Although voting closed on Feb. 4 at 4 p.m., the results of the election will remain withheld until a pending Associated Students (A.S.) judicial council case alleging the special election itself is illegitimate is resolved.
Following the Feb. 1 senate meeting, the A.S. elections board voted to raise the voting threshold from its original 3% to 7% of the total undergraduate student body and extended the deadline to vote from Feb. 2 to Feb. 4.
Voting numbers hit 7.15% on Feb. 4, passing the amended voting threshold by .15%. The amended requirement stipulates that 1559 students must vote for the election to be certified.
The eligible candidates are third-year political science major Coleton Cristiani, third-year economics and communication double major Sydney Kupsh and fourth-year communication major Gabrielle Diaz.
The election follows an executive order issued by A.S. President Gurleen Pabla on Nov. 28 deeming the internal vice president (IVP) position vacant. The executive order stated that former IVP Bee Schaefer resigned from her position due to her ongoing strike against A.S., a claim Schaefer denied.
Following the announcement of the special elections, A.S. Senator Sohum Kalia filed a case to the A.S. Judicial Council contesting the legitimacy of the special election due to its alleged violations of legal code. The case claims the results of the special election would be void because the Senate did not formally deem the IVP position vacant.
An update on the results of the A.S. Judicial Council case and the temporary injunction on the election results will be provided on Feb. 7, Kalia said.
UCSB Campus Democrats President and second-year history of public policy and law major Audrey Edel made the motion to increase the threshold during a scheduled meeting with the A.S. Elections Board. The motion followed Edel and several other members of UCSB Campus Democrats attending public forum at the senate meeting, demonstrating their opposition to the initial voter threshold and deeming it too low to best represent the votes of UCSB’s student body.
“Nobody should be holding elected office if they can barely reach 7% of the vote,” she said during the meeting.
While the motion only requested amendments to this special election, Edel noted there is a greater issue with how A.S. Senate approaches elections and voter engagement.
“We did some research, and they had publicized [the special election] with one email and one Instagram post … so, to me, the entire manner [of the election], from start to finish, showed some serious flaws,” she said in an interview with the Nexus.
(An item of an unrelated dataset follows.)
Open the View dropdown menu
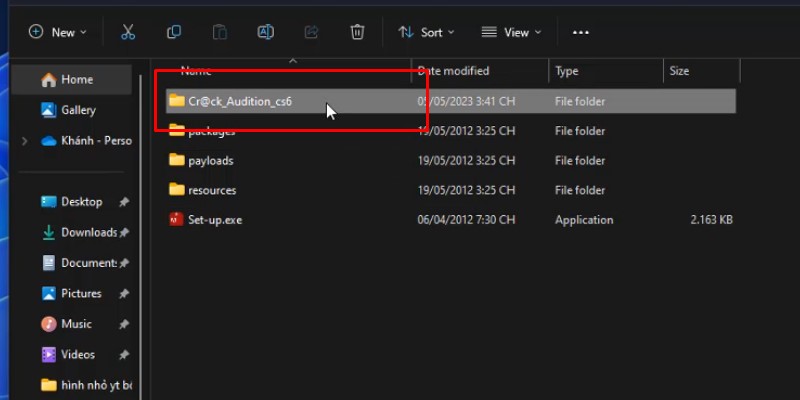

Special elections candidate Cristiani also spoke out against the initial threshold of 3% during the senate meeting.
“The process of electing representatives to any government ought to be one of the most serious things that any body of people makes,” he said. “[The threshold] is a move that I feel is fundamentally against the interests of the UCSB student body at large. It’s my belief that you’re effectively robbing students and their right to cast a vote in this special election and make their voices heard.”
Edel questioned the legitimacy of a 3% threshold during the senate meeting, identifying a greater issue of the publicity of this special election and voter engagement for A.S. elections in general.
“3% — That’s 600 students. That is an absolutely absurd and undemocratic statement,” she said during the Senate meeting. “In what world would 3% be an acceptable amount of votes to quantify someone into a huge position of power?”
Third-year history of public policy and law major Matthew Mucha addressed the concern that the initial 3% threshold would result in a body of members in A.S. that are not majorly supported by the UCSB undergraduate student population.
“These members would be supported by a vocal minority of only 606 people, and I don’t think that’s right,” he said during the senate meeting.
Mucha advised the senate to spend the funding dedicated for A.S. in a manner that accurately reflects the needs of UCSB students.
“This body has access to a stupid amount of money collected from UCSB students, and I don’t want that money to be spent and moved around in ways that I don’t really want to see happen, especially ways that could be against the wishes of a liberal campus like UCSB.”